Apple has removed its most advanced security encryption feature for iCloud data in the UK, Reuters reports, citing government demands for access to user data. This unprecedented move affects Advanced Data Protection (ADP), which extends end-to-end encryption across a wide range of iCloud data.

The change, effective immediately for new users and phasing out for existing users, means that iCloud backups in the UK will no longer be encrypted to the same level, allowing Apple to potentially access user data, including iMessages, if legally compelled.

"Apple's decision to disable the feature for UK users could well be the only reasonable response at this point, but it leaves those people at the mercy of bad actors and deprives them of a key privacy-preserving technology," said Andrew Crocker, surveillance litigation director at the Electronic Frontier Foundation, to Reuters.

This move marks the latest development in the long-standing conflict between tech companies and governments over strong encryption, which authorities often view as hindering surveillance and crime-fighting efforts. While the UK's demand is particularly sweeping, it is not entirely unexpected.

Apple had initially planned to offer fully encrypted device backups to iCloud in 2018 but abandoned those plans after the FBI expressed concerns. The company eventually implemented ADP in 2022.

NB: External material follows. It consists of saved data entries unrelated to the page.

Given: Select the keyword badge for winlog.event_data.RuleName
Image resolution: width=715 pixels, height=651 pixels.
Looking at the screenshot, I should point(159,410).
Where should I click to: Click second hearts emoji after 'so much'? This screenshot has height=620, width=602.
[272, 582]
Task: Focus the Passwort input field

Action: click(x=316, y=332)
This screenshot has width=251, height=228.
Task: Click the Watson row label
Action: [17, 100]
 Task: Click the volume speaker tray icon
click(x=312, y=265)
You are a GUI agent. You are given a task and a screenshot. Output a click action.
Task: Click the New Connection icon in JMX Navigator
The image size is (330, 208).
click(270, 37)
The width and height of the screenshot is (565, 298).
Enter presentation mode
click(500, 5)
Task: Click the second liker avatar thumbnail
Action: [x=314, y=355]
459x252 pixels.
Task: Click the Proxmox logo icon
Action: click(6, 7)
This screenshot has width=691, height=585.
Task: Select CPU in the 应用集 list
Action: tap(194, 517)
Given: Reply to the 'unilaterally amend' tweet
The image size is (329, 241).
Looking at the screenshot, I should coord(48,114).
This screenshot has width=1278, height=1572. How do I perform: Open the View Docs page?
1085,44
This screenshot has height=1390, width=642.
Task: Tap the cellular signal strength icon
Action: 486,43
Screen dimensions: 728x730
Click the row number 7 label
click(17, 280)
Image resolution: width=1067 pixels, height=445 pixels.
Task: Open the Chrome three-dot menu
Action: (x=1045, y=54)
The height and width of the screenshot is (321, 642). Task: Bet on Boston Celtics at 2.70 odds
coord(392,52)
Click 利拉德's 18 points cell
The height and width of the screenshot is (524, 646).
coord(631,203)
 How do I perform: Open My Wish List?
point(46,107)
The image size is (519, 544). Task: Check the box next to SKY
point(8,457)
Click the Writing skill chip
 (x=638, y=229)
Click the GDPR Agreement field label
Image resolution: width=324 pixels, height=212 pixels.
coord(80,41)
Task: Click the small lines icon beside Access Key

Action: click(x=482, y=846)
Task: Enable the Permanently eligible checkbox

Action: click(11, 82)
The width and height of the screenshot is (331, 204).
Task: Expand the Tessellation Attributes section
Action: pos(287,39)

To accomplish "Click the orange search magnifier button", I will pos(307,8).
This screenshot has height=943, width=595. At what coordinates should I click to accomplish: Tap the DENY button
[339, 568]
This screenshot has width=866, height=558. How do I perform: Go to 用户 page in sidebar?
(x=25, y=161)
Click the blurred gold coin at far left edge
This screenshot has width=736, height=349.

"Lawful access to digital evidence and threat information is rapidly eroding," the FBI states on its website, citing "warrant-proof encryption" as a major challenge.

Apple has consistently maintained that it will not create a "backdoor" into its encrypted services or devices, citing the potential for exploitation by hackers in addition to governments. Security experts echo this sentiment.

"Ultimately, once a door exists, it's only a matter of time before it's found and used maliciously," said Oli Buckley, a professor of cybersecurity at Loughborough University.

Data that was already encrypted under ADP before its launch in late 2022, such as passwords and iMessage and FaceTime data, will remain encrypted. However, the change significantly impacts the security of new iCloud backups in the UK, making it easier for authorities to access sensitive data.

"We are gravely disappointed that the protections provided by ADP will not be available to our customers in the UK given the continuing rise of data breaches and other threats to customer privacy," Apple said in a statement.

The Home Office declined to comment on whether a specific order was issued to Apple. However, The Washington Post reported earlier this month that the UK government had issued a Technical Capability Notice (TCN) to Apple, requiring access under the broad Investigatory Powers Act of 2016.

While TCNs do not grant blanket access to personal data, they do require companies to assist in data collection. This move is likely to be followed by other Commonwealth countries, according to Joseph Lorenzo Hall, a distinguished technologist with the Internet Society.

"The one thing we see with Commonwealth countries is the second one does something, the others tend to do that," Hall told Reuters.

Apple shares ended largely unchanged on Friday.